Marielle Vergès : Bien sûr. Alors, le dispositif « Un chercheur, une manip », c'est une occasion unique d'échanger en direct avec les personnes qui font avancer la science. C'est un dispositif qui a été créé en 2005. Et depuis cette époque, régulièrement, des scientifiques de toutes disciplines viennent parler de leurs travaux de recherche et font la démonstration d'expériences au plus près de celles qu'ils mènent dans leur laboratoire. Ils présentent le contexte de leur recherche, les questions qu'ils se posent et toutes les méthodes qu'ils emploient pour y répondre. Alors, avant de venir, les chercheurs collaborent avec nous. On monte les projets de médiation scientifique avec eux, bien en amont. Il faut mettre au point les expériences. Il faut acheter des matériels, le plus souvent, parce que leurs expériences de laboratoire, elles ne sont pas toujours complètement transportables au Palais, d'ailleurs elles le sont rarement. Donc il y a tout un travail de préparation qui prend du temps, en amont. Et puis, les équipes de recherche, elles peuvent venir aussi lorsqu'elles portent des projets de jeu sérieux. Ce sont des projets qui peuvent être plus ou moins à l'état de prototype et dans ce cas-là, le public peut échanger en amont, là aussi, au cours de présentations, d'ateliers plutôt, puisque le public joue réellement à ces jeux, même s'ils sont à l'état de prototype. Et ça fait avancer la réflexion des équipes de chercheurs sur leur projet.

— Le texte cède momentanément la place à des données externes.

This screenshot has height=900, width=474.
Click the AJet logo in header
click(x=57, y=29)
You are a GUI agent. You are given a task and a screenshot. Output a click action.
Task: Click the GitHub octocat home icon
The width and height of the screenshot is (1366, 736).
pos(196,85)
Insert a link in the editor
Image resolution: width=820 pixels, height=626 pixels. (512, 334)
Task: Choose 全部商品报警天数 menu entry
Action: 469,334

Myriam : Pour finir, j’aimerais que vous me racontiez la naissance de votre vocation scientifique : qu’est-ce qui vous a donné envie de consacrer votre vie professionnelle à la science, et qu’est-ce qui vous a menée au Palais de la Découverte ?

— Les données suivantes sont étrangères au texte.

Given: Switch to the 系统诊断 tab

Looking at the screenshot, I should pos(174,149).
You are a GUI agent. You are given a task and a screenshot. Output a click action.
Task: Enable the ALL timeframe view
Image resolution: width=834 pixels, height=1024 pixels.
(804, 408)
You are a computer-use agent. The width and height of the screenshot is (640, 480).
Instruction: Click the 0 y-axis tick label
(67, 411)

Marielle Vergès : Alors moi, j'ai découvert les sciences au lycée, tardivement, et je me souviens d'une discussion avec les camarades sur un phénomène de physique qu'on a fini par comprendre ensemble. C'était une grande joie de comprendre tout d'un coup ce phénomène, après une discussion à plusieurs. Petite, moi, je n'ai pas eu la chance de fréquenter le Palais de la Découverte. Je l'ai découvert là aussi plus tard, lorsque j'ai repris mes études et c'est une grande chance d'avoir pu y travailler, d'abord en tant que vacataire, et puis par la suite, plus professionnellement, sur des contrats de longue durée. Et je retrouvais, en faisant des exposés devant le public, en présentant des expériences, cette joie de comprendre et de faire comprendre les phénomènes de physique, de façon ludique. Et c'est là que ma vocation de médiatrice scientifique est née. Et depuis quelques années, j'étends cette activité à ces travaux de recherche en travaillant pour l'offre 1 chercheur, 1 manip. Mais ça reste toujours passionnant.
Fin de l’épisode 6
Myriam et Manuel s’entretiennent en visio. Ils parlent de l’importance de la transmission des sciences, de la parole des scientifiques. Myriam évoque l’entretien qu’elle a eu avec Marielle Vergès, responsable du projet « Un chercheur, une manip » du Palais de la découverte. Ce projet permet aux scientifiques de partager leurs recherches avec les publics, de répondre aux questions qu’ils se posent, de tester des dispositifs de médiation. Curieuse de savoir ce qui l’a menée aux sciences, Myriam fait parler Marielle sur son parcours.